Je suis Ariel Sharon – Yara El Ghadban
À un livre plein de promesse se substitue, dès les premières minutes de lecture, une grande déception. Yara El Ghadban ne parvient pas à accrocher son lecteur. La promesse est pourtant belle : suivre, au travers des voix des femmes qui l’ont porté, les pensées secrètes qu’Ariel Sharon aurait eu durant toute la durée de son coma. L’ancien premier ministre israélien fascine toujours autant, et avoir un regard neuf et romancé sur sa période creuse de maladie aurait pu se solder par une réussite littéraire, mais il n’en est rien. L’autrice dont la plume d’historienne n’a plus rien à prouver au monde n’aurait peut-être pas dû mettre ses passions professionnelles sous forme de roman. La lecture est accidentée par un style beaucoup trop alambiqué, des constructions saccadées handicapent sérieusement la fluidité du texte. Pire que tout, la retranscription écrite du langage parlé force à revenir par deux fois sur chaque phrase pour en traduire le contenu en langage correcte avant de le comprendre. Quel dommage d’avoir gâché un si beau potentiel.

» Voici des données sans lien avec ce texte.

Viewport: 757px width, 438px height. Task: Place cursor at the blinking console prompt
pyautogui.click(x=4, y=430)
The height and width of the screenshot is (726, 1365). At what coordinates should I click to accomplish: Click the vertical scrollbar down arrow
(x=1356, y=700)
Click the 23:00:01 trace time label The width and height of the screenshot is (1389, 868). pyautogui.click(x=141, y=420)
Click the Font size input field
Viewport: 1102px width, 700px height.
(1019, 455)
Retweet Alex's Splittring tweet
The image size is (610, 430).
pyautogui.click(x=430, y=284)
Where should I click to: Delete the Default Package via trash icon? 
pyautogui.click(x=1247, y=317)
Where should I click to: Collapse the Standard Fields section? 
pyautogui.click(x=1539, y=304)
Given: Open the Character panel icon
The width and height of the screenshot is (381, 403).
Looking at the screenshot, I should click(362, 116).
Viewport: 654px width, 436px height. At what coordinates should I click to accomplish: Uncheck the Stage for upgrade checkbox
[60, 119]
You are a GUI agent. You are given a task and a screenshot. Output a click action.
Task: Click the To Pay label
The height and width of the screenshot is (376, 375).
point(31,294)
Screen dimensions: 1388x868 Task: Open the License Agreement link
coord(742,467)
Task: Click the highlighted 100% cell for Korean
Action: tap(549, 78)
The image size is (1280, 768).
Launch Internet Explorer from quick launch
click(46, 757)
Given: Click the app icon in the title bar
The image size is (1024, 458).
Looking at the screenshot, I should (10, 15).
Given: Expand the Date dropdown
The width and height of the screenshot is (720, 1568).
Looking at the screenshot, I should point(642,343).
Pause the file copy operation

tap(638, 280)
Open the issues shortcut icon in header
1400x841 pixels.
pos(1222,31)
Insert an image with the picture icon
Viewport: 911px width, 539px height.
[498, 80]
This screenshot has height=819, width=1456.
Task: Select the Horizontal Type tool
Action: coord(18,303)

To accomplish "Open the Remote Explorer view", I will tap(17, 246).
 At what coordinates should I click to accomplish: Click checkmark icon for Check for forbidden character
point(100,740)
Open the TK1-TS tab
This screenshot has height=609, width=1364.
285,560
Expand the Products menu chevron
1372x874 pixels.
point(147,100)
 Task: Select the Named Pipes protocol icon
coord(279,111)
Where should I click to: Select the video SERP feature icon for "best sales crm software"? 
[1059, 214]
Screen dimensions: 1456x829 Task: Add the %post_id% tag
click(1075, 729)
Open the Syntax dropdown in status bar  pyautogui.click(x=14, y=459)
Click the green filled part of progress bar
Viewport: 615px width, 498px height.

13 complots qui ont fait l’Histoire – Arnaud de La Croix
Qu’il est bon de pouvoir se plonger dans un livre ne relatant que des faits réels sans avoir la sensation de s’assommer avec un manuel d’histoire-géo. L’historien et philosophe Arnaud de la Croix a quitté un temps sa passion pour l’histoire du XXe siècle pour nous livrer sa madeleine de Proust : les complots à travers les âges. Treize histoires, on ne peut plus véridiques, allant de la profonde Antiquité à notre XXIe siècle, nous plongent dans l’ésotérisme et les machinations des puissants qui jalonnent le passé commun de notre humanité. Qu’il s’agisse de l’assassinat de César ou de la naissance des Illuminati, tout est absolument passionnant, didactique, ludique, savamment écrit pour à la fois captiver les grands amateurs de lecture et les sceptiques des matières barbantes enseignées sur les bancs de l’école. On ne saurait que trop recommander l’achat de cet ouvrage écrit par un professeur de talent qui réconciliera tout le monde avec la matière la plus redoutée des petits écoliers.